There’s a file included in the res folder of the project called sloths.xml. Since it’s in XML format, you’ll need a way to get that data into Kotlin objects. You’ll use another third party library included with the Retrofit package called SimpleXML.

Add this code to the list of dependencies in the build.gradle app module file. You can exclude groups and modules that you’re sure you won’t use:

implementation ('com.squareup.retrofit2:converter-simplexml:2.0.0-beta3'){
    exclude group: 'xpp3', module: 'xpp3'
    exclude group: 'stax', module: 'stax-api'
    exclude group: 'stax', module: 'stax'
}

Sync Gradle, then build and run the app.

You’ll have some new warnings: a reference to org.codehaus.mojo.animal_sniffer.IgnoreJRERequirement, and many variations of warnings about javax.xml.stream.**.

You won’t be using Java’s XML stream feature. For this tutorial’s purpose, it’s safe to ignore the animal_sniffer warnings. Add the following to the proguard-rules.pro file:

-dontwarn javax.xml.stream.**
-dontwarn org.codehaus.mojo.animal_sniffer.IgnoreJRERequirement

Select Build ▸ Make Project.
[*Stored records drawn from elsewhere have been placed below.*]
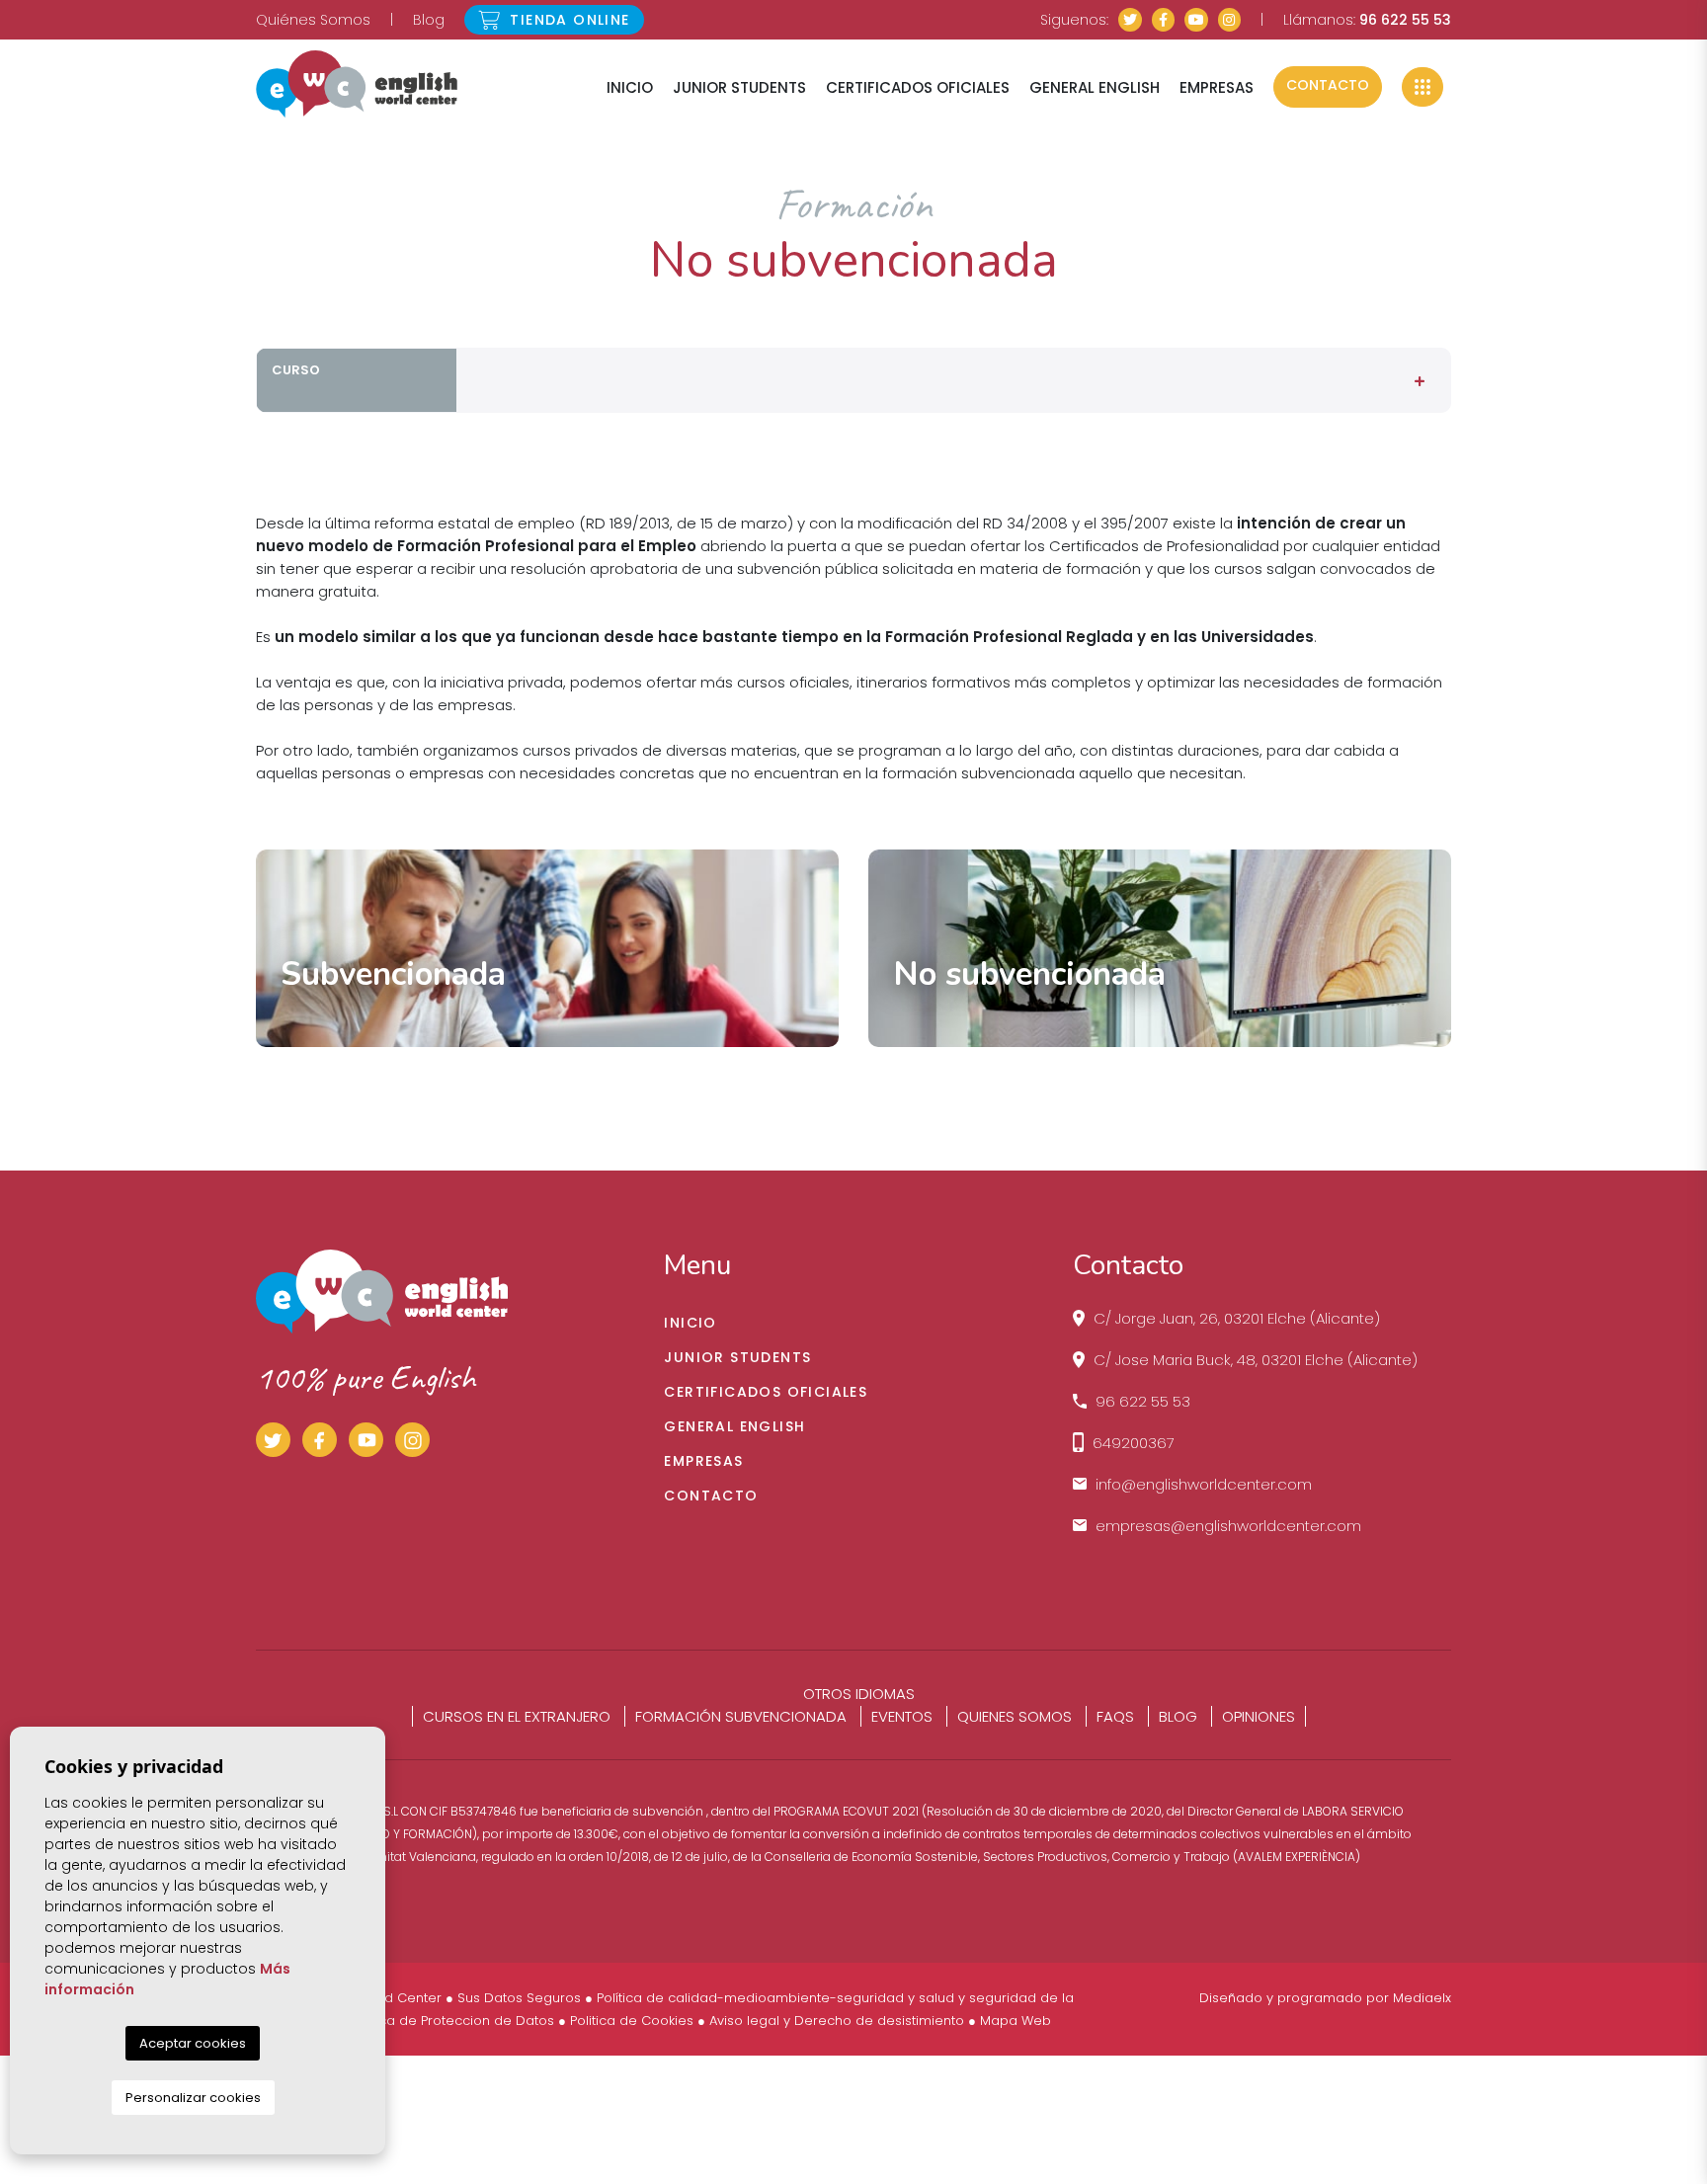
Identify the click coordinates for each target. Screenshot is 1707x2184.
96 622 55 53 (1405, 20)
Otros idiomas (859, 1693)
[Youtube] (1196, 20)
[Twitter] (1130, 20)
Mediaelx (1422, 1997)
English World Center (356, 84)
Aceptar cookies (192, 2043)
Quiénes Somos (313, 20)
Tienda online (567, 20)
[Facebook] (1164, 20)
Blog (429, 20)
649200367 (1134, 1442)
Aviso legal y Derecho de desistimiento (836, 2020)
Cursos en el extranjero (516, 1716)
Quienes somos (1014, 1716)
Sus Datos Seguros (519, 1997)
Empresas (1216, 87)
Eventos (902, 1716)
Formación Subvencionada (741, 1716)
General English (1094, 87)
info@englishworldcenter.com (1204, 1484)
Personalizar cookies (193, 2097)
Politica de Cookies (631, 2020)
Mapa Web (1015, 2020)
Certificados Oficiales (918, 87)
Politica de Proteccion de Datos (452, 2020)
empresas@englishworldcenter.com (1228, 1525)
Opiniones (1258, 1716)
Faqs (1115, 1716)
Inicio (630, 87)
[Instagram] (1230, 20)
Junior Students (739, 87)
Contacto (1327, 85)
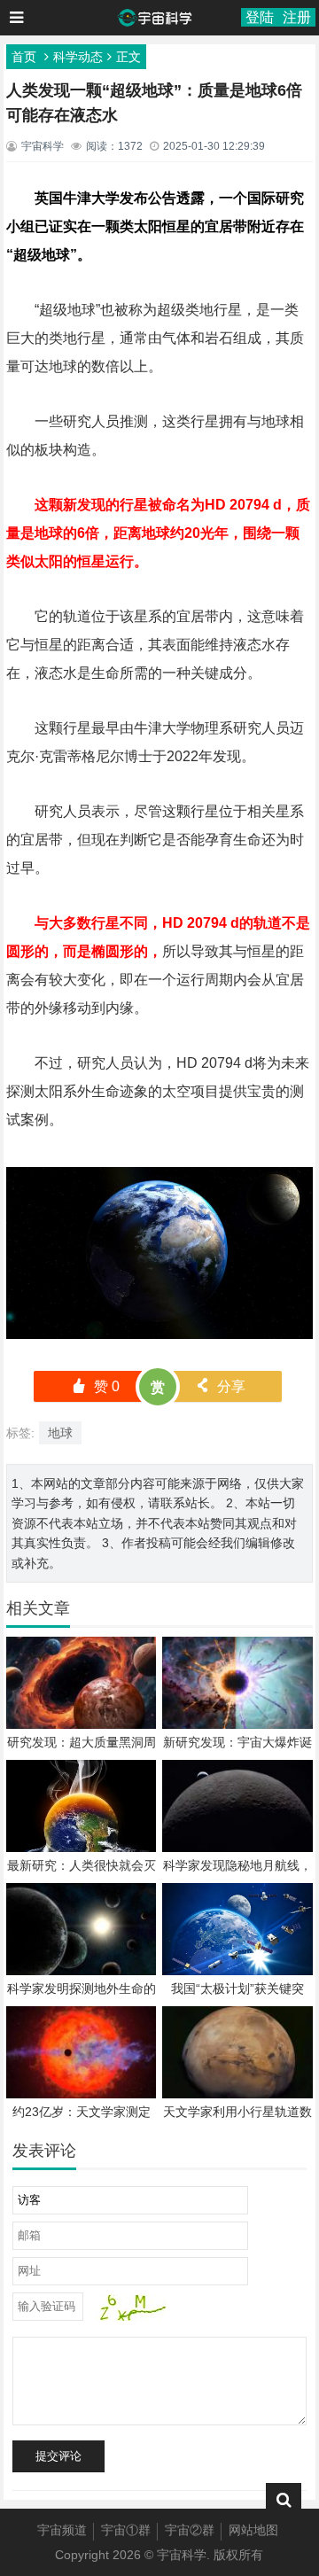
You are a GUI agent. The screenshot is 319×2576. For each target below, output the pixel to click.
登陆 (259, 17)
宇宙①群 (126, 2530)
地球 (60, 1433)
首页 (24, 57)
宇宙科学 (181, 2555)
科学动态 (78, 57)
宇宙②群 (189, 2530)
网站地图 (253, 2530)
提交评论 (58, 2456)
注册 (297, 17)
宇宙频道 (62, 2530)
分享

This time the build should succeed.

Open the SlothViewModel.kt file and replace the loadSloths() function with the following:

private fun loadSloths(resources: Resources) { // 1
  val serializer = Persister()
  val inputStream = resources.openRawResource(R.raw.sloths) // 2
  val sloths = serializer.read(Sloths::class.java, inputStream) // 3
  sloths.list?.let { theList ->
      val map = theList.associateBy( { it.name }, {it})
      this.sloths = map.toSortedMap()
  }
}

Here:

1. You removed the explicit return type for the function.
2. You opened the sloths XML file an an InputStream.
3. You retrieved a list of Sloths by invoking read().

The XML parser knows how to map the XML fields to your Kotlin objects by using annotations. In the Sloths.kt file, add this annotation above the Sloths constructor:

@Root(name = "sloths", strict = false)

This tells the parser to look for the root node called “sloths”.

Then add annotations above the val list property in the constructor:

@field:ElementList(entry = "sloth", inline = true)
@param:ElementList(entry = "sloth", inline = true)

@field and @param let the parser know to look for “sloth” items.

The same will need to be done for the Sloth class. In the Sloth.kt file, replace everything after the import statement with this:

@Root(name = "sloth", strict = false)
data class Sloth constructor(
  @field:Element(name = "name")
  @param:Element(name = "name")
  var name: String = "",

  @field:Element(name = "realName")
  @param:Element(name = "realName")
  var realName: String = "",

  @field:Element(name = "imageResource")
  @param:Element(name = "imageResource")
  var imageResourceName: String = "",

  @field:Element(name = "description")
  @param:Element(name = "description")
  var description: String = "") : Serializable

In the MainActivity.kt file, add a ViewModel variable right above onCreate():

private val viewModel: SlothViewModel by lazy {
  ViewModelProviders.of(this).get(SlothViewModel::class.java)
}

Add a call to get the sloth data as the first line of setupBubblePicker():

val map = viewModel.getSloths(resources)

Replace the line that reads val titles = listOf("1", "2", "3", "4", "5", "6") with the following:

val titles = map.toList()

And finally, replace the title = line with this:

title = titles[position].first

Build and run the app. Notice the NoSuchMethodException crash.

You know it must be the code you just added. Doing similar debugging to what you did earlier, you can narrow the problem down to the Parameter object inside SimpleXML. This time you’ll take a deeper look at the problem. SimpleXML works by loading XML entities presented at runtime, then instantiates Kotlin counterparts. Kotlin can only do this by using introspection and reflection.